Chatbots like ChatGPT may be fun and even already serve as helpful productivity tools, but researchers warn the tsunami of text they generate may jeopardise the originality and creativity of the content on which future AIs are trained.
A Penn State research team developed a pipeline for automated plagiarism detection and tested it against OpenAI's GPT-2, a language model with online pre-training data, as part of a new study that highlights the need for more research into text generators and the ethical and philosophical questions they pose.
“People pursue large language models because the larger the model gets, generation abilities increase,” says lead author Jooyoung Lee, doctoral student in the College of Information Sciences and Technology at Penn State. “At the same time, they are jeopardising the originality and creativity of the content within the training corpus. This is an important finding.”
The researchers focused on identifying three forms of plagiarism - verbatim, paraphrase, and idea - and used 210,000 generated texts to test for plagiarism in pre-trained and fine-tuned language models.
“Plagiarism comes in different flavours,” says Dongwon Lee, professor of information sciences and technology at Penn State University in Pennsylvania. “We wanted to see if language models not only copy and paste but resort to more sophisticated forms of plagiarism without realising it.”
The team looked at scientific documents, scholarly articles related to COVID-19, and patent claims, using an open-source search engine to retrieve the top 10 training documents most similar to each generated text and modified an existing text alignment algorithm to better detect instances of plagiarism.
Detection tools that can be used by educators, researchers, and publishers
Their findings have significant implications for academic research, as automated plagiarism detection can save time and resources while promoting academic integrity. The researchers say their work could contribute to the development of more effective plagiarism detection tools that can be used by educators, researchers, and publishers.

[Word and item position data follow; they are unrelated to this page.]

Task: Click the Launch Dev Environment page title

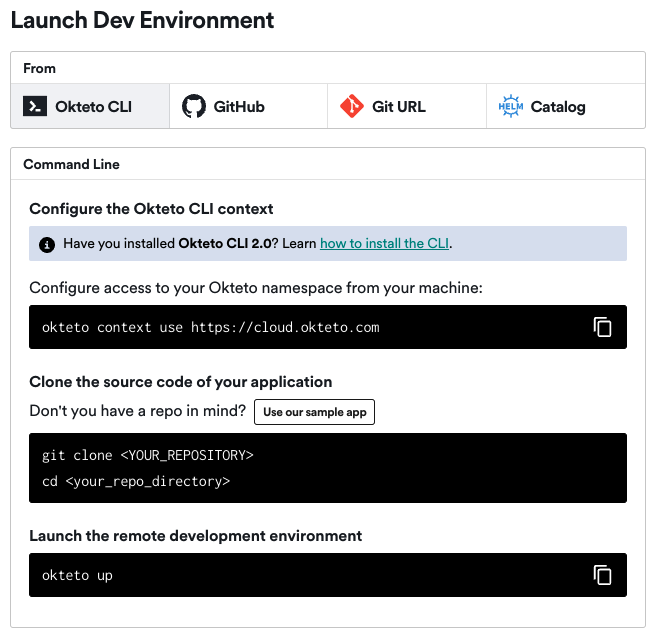Action: click(x=142, y=19)
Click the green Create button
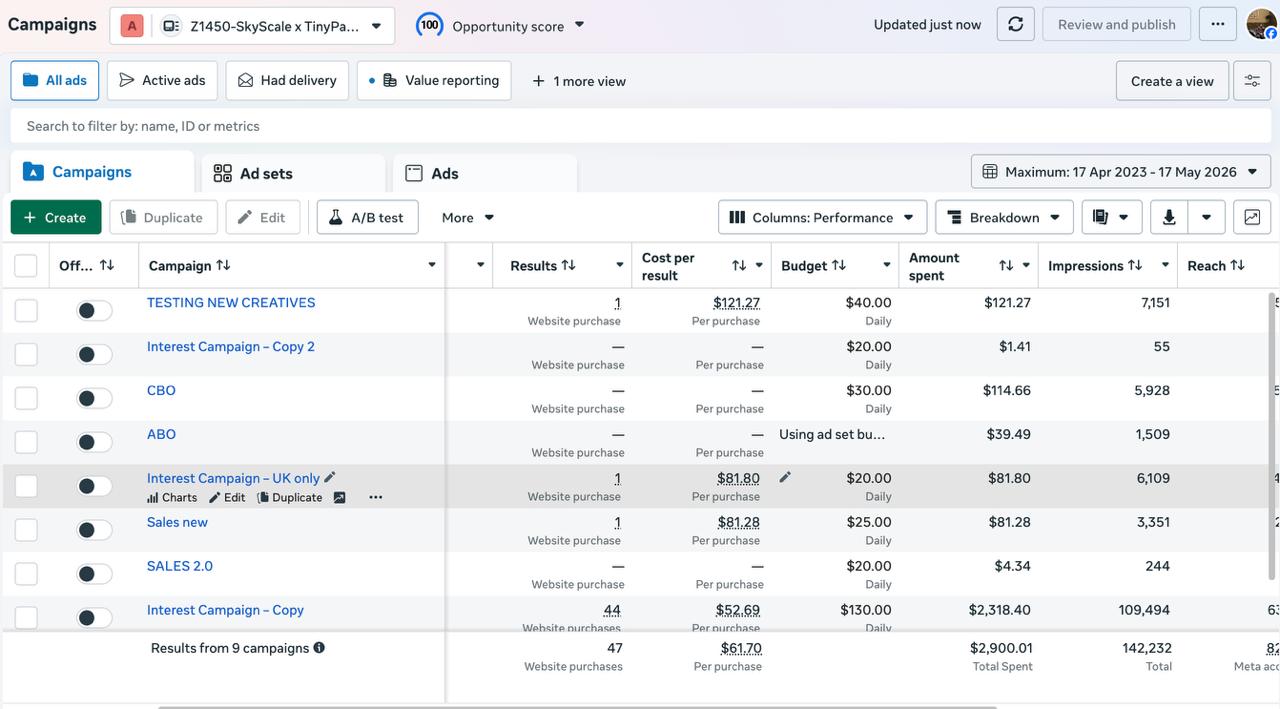The image size is (1280, 709). click(56, 217)

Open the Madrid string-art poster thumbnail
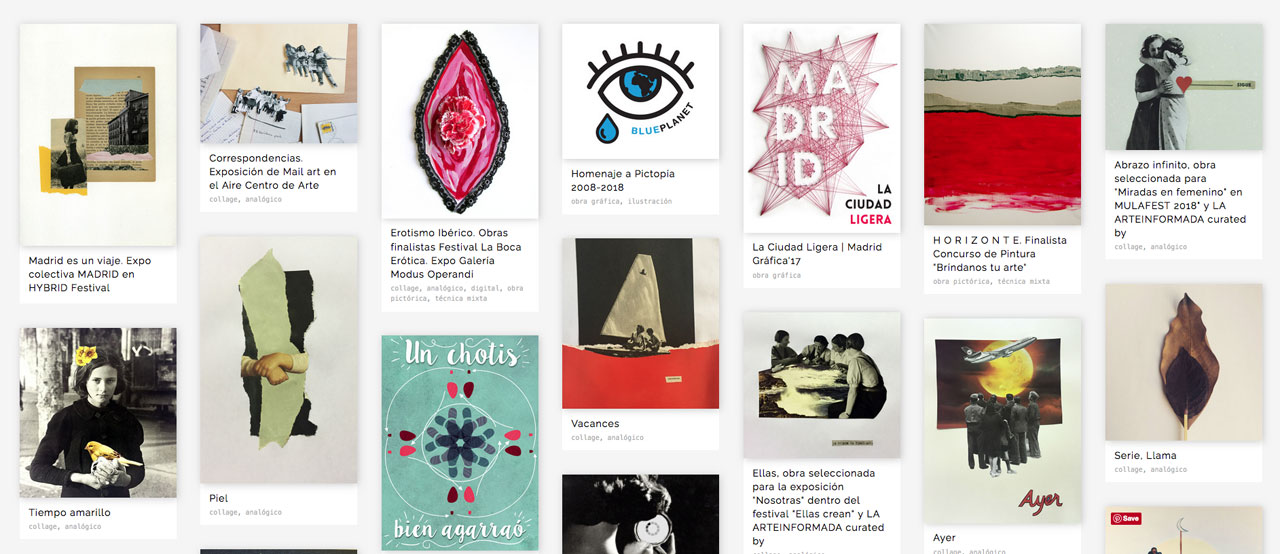point(821,129)
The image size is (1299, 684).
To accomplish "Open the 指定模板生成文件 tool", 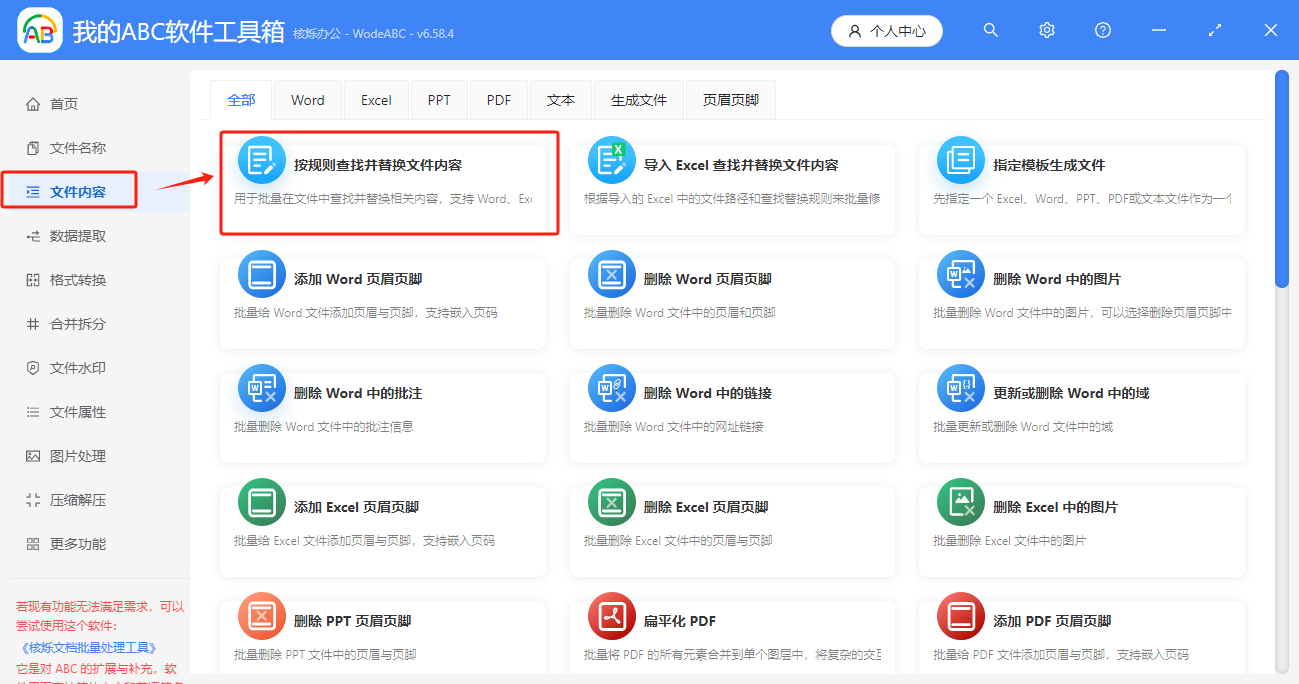I will pos(1082,182).
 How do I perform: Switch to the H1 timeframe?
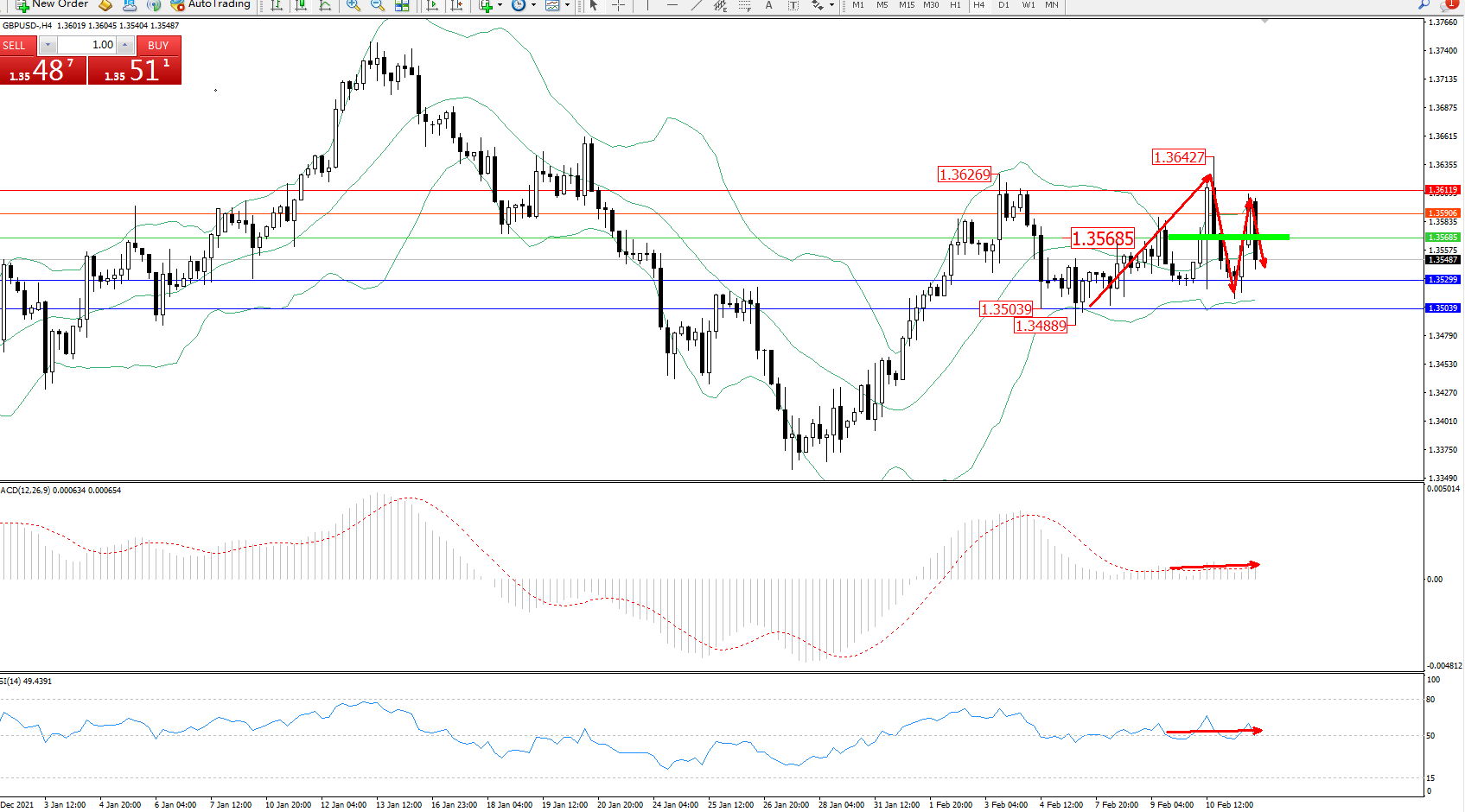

The team found that the language models committed all three types of plagiarism and that the larger the dataset and parameters used to train the model, the more often plagiarism occurred. They also noted that fine-tuned language models reduced verbatim plagiarism but increased instances of paraphrase and idea plagiarism. In addition, they identified cases of the language model exposing individuals’ private information through all three forms of plagiarism. The researchers will present their findings at the 2023 ACM Web Conference at the end of April in Austin, Texas.
Even though the output may be appealing, and language models may be fun to use and seem productive for certain tasks, it doesn’t mean they are practical, says Thai Le, assistant professor of computer and information science at the University of Mississippi who began working on the project as a doctoral candidate at Penn State. “In practice, we need to take care of the ethical and copyright issues that text generators pose.”
Though the study results only apply to GPT-2, the automatic plagiarism detection process that the researchers established can be applied to newer language models like ChatGPT to determine if and how often these models plagiarise training content. Testing for plagiarism, however, depends on the developers making the training data publicly accessible, the researchers say.
The current study can help AI researchers build more robust, reliable and responsible language models in future, according to the scientists. For now, they urge individuals to exercise caution when using text generators.
“AI researchers and scientists are studying how to make language models better and more robust; meanwhile, many individuals are using language models in their daily lives for various productivity tasks,” says Jinghui Chen, assistant professor of information sciences and technology at Penn State. “While leveraging language models as a search engine or a stack overflow to debug code is probably fine, for other purposes, since the language model may produce plagiarised content, it may result in negative consequences for the user.”
The plagiarism outcome is not something unexpected, says Lee. “As a stochastic parrot, we taught language models to mimic human writings without teaching them how not to plagiarise properly. Now, it’s time to teach them to write more properly, and we have a long way to go.”